◆ WHAT THE TASK ASKS: From the line with "English (64, 968)" through the line with "Hide — User account menu (275, 8)", repeat the entries verbatim, both end lines included, and add nothing.

◆ MATERIAL FOR THIS TASK:

════════════════════

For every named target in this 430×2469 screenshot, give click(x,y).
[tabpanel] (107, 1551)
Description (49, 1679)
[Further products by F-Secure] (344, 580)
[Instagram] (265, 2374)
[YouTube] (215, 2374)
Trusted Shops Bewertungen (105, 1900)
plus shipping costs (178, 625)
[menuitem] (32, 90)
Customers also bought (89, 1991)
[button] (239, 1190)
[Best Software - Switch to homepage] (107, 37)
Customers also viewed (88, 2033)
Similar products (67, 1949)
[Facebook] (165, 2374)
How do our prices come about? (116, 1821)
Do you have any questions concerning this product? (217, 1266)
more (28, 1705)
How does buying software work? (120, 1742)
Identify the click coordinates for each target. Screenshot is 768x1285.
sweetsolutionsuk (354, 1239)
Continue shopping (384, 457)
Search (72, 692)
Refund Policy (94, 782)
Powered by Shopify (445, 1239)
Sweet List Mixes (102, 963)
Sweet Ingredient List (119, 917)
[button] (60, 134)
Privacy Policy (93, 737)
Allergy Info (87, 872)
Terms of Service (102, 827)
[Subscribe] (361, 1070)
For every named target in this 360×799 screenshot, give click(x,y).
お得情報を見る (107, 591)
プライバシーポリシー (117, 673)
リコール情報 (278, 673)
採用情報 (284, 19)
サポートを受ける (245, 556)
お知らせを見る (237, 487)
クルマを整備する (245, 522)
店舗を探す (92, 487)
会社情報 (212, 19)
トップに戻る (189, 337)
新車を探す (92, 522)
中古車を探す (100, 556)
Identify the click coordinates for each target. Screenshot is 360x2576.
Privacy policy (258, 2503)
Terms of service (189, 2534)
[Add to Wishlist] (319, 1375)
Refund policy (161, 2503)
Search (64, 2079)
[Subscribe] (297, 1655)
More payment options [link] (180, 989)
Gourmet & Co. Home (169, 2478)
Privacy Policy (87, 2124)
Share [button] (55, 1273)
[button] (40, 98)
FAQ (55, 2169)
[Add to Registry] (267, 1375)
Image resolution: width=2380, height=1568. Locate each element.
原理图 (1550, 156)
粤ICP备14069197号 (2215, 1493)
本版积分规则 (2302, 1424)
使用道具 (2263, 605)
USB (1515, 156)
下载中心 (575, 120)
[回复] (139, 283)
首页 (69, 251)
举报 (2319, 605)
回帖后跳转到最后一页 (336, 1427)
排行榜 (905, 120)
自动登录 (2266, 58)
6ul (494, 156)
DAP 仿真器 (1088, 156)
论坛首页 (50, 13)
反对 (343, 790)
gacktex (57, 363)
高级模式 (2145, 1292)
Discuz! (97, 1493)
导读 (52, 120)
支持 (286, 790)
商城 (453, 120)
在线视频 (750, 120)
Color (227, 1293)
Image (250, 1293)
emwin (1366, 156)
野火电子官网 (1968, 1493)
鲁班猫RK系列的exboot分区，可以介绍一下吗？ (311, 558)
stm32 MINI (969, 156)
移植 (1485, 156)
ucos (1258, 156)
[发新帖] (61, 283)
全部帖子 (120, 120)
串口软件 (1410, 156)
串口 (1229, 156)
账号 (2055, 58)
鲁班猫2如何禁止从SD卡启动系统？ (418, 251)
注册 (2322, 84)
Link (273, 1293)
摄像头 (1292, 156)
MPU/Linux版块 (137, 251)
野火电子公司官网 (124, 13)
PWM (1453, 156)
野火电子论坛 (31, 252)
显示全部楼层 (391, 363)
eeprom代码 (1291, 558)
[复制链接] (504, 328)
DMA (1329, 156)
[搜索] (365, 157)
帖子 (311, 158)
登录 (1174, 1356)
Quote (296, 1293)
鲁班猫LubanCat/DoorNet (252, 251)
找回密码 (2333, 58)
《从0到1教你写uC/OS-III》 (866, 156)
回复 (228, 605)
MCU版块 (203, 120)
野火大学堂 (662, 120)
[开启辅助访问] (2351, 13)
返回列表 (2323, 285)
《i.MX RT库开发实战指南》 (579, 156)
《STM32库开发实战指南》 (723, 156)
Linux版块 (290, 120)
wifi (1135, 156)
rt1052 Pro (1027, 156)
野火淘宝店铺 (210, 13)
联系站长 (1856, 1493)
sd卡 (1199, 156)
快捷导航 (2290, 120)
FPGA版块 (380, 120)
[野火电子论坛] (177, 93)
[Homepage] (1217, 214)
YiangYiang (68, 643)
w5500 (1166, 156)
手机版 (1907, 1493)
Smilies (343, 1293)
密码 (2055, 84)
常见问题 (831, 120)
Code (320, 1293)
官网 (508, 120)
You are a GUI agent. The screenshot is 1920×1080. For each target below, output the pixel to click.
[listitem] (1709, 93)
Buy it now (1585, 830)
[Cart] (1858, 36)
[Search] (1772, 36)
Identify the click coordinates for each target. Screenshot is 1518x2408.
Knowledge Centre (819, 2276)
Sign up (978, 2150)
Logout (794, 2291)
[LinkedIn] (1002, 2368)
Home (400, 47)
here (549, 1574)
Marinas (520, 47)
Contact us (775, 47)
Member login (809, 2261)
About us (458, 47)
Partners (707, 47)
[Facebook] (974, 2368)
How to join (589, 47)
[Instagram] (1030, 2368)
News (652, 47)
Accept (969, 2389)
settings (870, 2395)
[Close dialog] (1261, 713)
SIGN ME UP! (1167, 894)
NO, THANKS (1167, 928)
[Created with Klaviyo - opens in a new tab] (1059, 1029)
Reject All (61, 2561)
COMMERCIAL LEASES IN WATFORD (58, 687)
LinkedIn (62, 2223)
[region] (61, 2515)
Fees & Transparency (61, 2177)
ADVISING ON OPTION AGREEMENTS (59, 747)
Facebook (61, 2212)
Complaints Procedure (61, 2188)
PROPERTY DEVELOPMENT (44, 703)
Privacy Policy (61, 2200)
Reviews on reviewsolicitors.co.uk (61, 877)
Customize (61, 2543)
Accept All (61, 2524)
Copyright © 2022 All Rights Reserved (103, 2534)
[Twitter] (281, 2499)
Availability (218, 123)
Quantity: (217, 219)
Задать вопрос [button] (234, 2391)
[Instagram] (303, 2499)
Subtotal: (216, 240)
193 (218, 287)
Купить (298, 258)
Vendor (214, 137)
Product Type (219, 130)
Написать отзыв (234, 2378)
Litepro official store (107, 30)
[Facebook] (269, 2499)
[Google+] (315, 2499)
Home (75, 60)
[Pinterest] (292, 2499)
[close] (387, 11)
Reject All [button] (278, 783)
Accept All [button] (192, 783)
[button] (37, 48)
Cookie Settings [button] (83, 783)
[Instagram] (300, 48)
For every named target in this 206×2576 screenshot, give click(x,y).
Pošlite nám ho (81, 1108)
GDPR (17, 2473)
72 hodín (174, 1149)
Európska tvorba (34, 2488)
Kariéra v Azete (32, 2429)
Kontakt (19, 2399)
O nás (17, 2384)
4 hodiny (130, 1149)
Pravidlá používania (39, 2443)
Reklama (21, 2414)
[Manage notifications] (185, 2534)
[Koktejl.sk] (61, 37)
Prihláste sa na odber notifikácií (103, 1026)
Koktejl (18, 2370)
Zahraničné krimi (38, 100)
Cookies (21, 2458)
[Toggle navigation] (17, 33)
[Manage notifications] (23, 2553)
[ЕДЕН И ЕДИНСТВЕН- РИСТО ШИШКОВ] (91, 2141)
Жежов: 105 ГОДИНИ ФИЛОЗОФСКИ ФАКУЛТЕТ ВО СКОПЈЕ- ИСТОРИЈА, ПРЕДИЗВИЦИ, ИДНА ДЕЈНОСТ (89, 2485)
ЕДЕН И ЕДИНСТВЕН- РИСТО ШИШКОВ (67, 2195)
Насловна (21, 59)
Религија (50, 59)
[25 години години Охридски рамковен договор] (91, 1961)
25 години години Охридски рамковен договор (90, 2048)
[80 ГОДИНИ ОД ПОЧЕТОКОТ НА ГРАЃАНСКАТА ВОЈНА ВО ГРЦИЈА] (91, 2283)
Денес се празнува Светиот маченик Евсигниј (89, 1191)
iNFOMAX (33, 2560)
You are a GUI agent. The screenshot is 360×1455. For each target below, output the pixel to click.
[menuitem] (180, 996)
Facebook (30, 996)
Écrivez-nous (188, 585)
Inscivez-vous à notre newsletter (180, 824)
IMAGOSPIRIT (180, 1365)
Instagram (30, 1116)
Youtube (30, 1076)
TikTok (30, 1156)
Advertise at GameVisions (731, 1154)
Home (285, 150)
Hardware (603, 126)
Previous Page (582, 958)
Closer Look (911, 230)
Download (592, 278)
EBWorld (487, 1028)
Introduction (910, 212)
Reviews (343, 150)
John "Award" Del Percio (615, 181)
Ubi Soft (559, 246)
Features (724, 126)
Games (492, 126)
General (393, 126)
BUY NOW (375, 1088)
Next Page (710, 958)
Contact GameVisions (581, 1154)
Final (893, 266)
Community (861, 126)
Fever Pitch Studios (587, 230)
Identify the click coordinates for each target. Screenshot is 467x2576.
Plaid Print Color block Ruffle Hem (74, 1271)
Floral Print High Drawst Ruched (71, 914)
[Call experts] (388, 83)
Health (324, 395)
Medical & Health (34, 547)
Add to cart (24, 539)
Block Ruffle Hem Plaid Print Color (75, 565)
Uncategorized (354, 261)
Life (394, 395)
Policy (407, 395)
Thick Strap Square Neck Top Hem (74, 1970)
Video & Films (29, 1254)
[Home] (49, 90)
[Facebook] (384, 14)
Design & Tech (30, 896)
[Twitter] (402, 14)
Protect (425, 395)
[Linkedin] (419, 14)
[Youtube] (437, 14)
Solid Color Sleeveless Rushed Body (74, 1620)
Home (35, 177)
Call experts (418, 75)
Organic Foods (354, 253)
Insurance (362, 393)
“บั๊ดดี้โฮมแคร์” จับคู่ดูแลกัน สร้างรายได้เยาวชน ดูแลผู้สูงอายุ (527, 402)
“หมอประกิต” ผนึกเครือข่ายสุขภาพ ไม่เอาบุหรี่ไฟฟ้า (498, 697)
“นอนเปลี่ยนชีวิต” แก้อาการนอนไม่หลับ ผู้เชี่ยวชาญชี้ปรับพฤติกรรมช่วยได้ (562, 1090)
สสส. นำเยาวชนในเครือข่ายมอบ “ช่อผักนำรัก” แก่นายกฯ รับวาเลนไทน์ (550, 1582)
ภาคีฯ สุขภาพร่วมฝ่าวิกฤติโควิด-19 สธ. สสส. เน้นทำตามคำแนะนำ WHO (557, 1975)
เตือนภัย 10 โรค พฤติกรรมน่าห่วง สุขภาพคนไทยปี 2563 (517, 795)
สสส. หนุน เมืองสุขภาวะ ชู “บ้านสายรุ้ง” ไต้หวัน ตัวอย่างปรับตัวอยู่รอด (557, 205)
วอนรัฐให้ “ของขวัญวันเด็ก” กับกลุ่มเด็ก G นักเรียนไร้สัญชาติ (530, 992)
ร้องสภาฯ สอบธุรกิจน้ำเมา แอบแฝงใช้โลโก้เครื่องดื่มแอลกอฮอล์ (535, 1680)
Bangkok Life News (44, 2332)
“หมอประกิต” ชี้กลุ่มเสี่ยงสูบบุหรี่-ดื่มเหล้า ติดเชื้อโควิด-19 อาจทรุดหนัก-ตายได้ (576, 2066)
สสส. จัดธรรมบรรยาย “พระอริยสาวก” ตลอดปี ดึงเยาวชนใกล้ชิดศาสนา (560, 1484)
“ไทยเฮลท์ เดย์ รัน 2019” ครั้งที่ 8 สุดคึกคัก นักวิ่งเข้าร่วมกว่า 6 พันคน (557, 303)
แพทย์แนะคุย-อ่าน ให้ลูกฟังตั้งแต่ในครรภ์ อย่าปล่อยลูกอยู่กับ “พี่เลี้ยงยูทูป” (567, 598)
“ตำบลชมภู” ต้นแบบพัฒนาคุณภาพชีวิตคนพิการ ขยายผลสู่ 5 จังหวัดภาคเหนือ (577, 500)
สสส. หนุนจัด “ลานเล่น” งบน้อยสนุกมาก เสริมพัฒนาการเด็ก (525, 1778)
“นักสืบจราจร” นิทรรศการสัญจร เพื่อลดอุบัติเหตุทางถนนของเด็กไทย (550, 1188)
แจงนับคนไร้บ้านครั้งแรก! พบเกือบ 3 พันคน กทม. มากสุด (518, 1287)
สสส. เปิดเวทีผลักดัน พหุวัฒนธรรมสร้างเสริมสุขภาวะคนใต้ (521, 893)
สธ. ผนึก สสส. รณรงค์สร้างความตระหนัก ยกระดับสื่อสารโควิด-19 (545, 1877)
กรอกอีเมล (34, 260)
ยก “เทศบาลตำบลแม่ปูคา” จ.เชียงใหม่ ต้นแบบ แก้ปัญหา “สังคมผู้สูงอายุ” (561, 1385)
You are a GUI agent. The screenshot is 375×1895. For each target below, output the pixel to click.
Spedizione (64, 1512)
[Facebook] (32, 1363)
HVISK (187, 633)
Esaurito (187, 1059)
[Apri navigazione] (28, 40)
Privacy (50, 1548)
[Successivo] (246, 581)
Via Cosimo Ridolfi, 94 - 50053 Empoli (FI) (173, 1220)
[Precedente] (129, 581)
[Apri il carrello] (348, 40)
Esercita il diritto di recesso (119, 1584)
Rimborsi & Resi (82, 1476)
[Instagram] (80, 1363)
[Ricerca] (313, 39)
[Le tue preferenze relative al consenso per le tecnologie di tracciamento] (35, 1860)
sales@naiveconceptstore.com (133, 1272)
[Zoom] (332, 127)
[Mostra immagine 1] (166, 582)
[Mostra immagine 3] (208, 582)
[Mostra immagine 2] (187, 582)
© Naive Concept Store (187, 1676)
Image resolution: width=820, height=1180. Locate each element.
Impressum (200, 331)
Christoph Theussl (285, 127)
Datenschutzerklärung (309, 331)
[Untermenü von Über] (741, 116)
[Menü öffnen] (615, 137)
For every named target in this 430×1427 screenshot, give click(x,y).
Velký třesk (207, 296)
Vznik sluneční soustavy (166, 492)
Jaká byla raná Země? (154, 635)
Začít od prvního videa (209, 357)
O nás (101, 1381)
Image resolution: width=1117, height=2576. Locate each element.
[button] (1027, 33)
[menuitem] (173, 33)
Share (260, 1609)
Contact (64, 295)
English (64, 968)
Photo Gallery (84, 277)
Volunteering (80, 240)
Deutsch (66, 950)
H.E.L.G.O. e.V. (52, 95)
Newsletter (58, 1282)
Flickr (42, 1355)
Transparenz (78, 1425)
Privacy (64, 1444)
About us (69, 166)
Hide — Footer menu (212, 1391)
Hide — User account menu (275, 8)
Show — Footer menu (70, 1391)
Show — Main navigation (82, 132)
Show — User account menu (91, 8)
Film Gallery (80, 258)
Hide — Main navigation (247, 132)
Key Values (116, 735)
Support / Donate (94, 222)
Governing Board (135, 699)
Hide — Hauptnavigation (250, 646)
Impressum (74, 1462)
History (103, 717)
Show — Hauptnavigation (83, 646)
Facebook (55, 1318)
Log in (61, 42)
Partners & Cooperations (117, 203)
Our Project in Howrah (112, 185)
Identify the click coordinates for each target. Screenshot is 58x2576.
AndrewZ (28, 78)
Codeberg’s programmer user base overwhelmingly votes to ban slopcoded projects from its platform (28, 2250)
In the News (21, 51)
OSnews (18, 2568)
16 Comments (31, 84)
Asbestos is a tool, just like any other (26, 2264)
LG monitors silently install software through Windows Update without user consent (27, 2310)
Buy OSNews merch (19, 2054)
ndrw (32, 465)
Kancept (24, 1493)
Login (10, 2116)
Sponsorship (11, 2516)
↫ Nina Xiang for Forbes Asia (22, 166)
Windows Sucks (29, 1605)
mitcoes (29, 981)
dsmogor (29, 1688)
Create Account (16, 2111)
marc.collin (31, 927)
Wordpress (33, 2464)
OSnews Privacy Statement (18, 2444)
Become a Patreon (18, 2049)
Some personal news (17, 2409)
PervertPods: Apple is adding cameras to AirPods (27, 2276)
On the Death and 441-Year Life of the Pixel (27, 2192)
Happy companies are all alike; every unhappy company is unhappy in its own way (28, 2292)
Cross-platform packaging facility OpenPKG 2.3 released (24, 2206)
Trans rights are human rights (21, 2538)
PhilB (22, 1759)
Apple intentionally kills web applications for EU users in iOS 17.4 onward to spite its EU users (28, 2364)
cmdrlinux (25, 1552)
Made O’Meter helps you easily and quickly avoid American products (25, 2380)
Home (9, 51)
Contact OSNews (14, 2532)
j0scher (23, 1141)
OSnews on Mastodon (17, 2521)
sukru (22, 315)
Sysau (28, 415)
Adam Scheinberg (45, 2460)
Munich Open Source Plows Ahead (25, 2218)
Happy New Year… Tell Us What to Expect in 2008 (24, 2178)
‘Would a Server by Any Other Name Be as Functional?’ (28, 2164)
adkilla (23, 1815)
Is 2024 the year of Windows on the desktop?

════════════════════

◆ PROBLEM SOLUTION:
English (64, 968)
Photo Gallery (84, 277)
Volunteering (80, 240)
Deutsch (66, 950)
H.E.L.G.O. e.V. (52, 95)
Newsletter (58, 1282)
Flickr (42, 1355)
Transparenz (78, 1425)
Privacy (64, 1444)
About us (69, 166)
Hide — Footer menu (212, 1391)
Hide — User account menu (275, 8)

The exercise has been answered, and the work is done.